La Comisión Europea ha publicado su informe anual sobre el Estado de Derecho, asestando un nuevo golpe al Gobierno de Pedro Sánchez. En el documento, Bruselas concluye que la percepción de la corrupción en España ha empeorado de forma significativa durante los últimos cinco años, coincidiendo con el mandato del presidente socialista. Un aviso procedente del corazón de las instituciones europeas que ha vuelto a situar a España bajo el foco.

Según el Índice de Percepción de la Corrupción de Transparencia Internacional, España obtiene únicamente 55 puntos sobre 100, situándose en el puesto 17 de la Unión Europea y en el 49.º del mundo. Más llamativo aún es el dato sobre la percepción ciudadana: el 92 % de los españoles considera que la corrupción está muy extendida, muy por encima de la media europea, situada en el 70 %. Además, más de la mitad de los encuestados afirma sentirse personalmente afectada por este problema en su vida cotidiana.

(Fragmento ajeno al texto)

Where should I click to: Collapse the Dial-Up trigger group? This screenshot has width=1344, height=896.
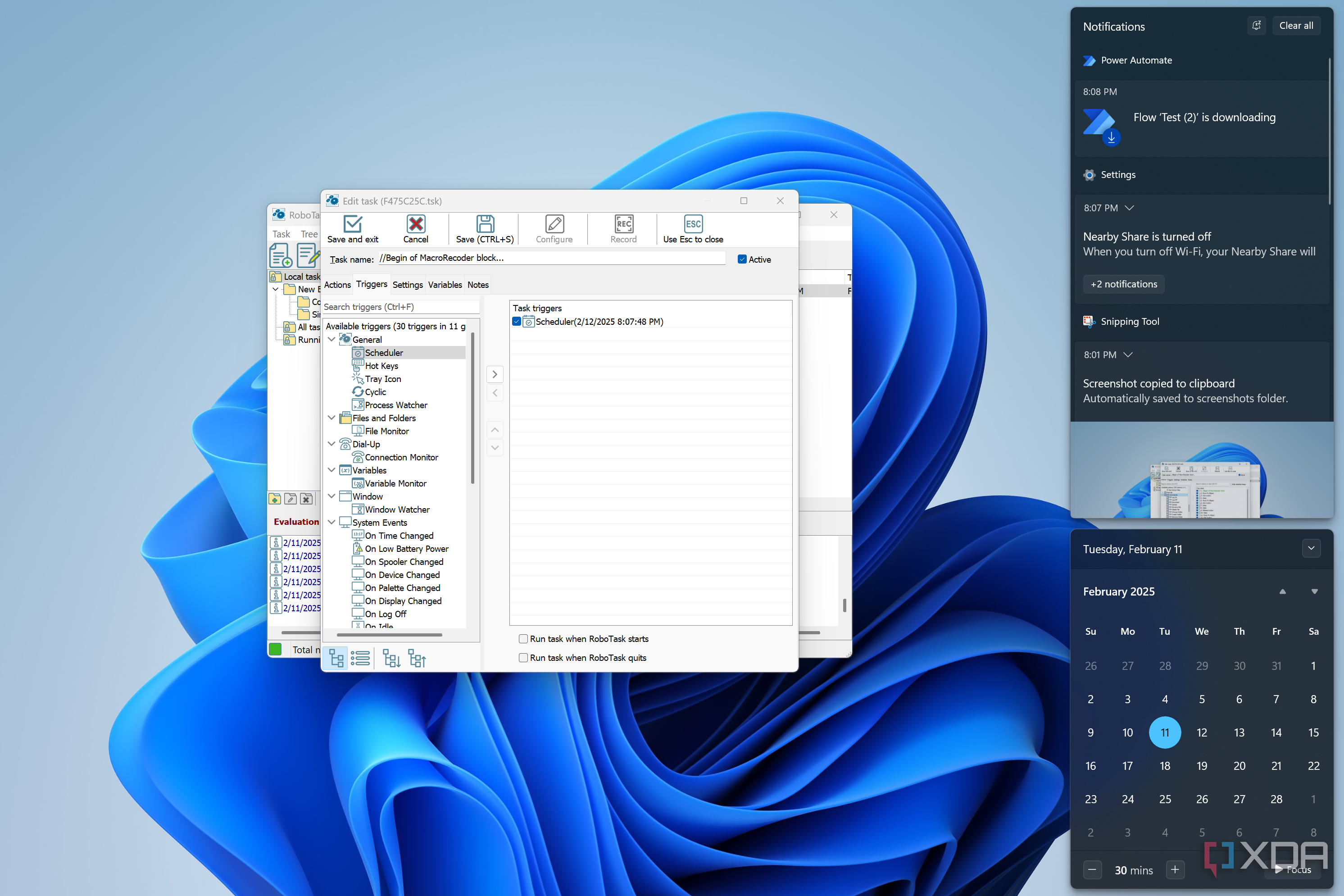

El informe no se limita a la corrupción. La Comisión Europea también expresa su preocupación por los ataques del Gobierno español contra jueces y tribunales, especialmente tras resoluciones judiciales desfavorables en casos relacionados con Begoña Gómez y David Sánchez. Bruselas advierte de que estas declaraciones públicas pueden socavar la confianza en la Justicia y comprometer el principio de independencia del poder judicial. Asimismo, recuerda la dimisión del exfiscal general del Estado Álvaro García Ortiz tras la investigación por presuntas filtraciones de información reservada y señala que continúan existiendo problemas en el sistema de nombramiento del Consejo General del Poder Judicial, considerado excesivamente expuesto a la influencia política.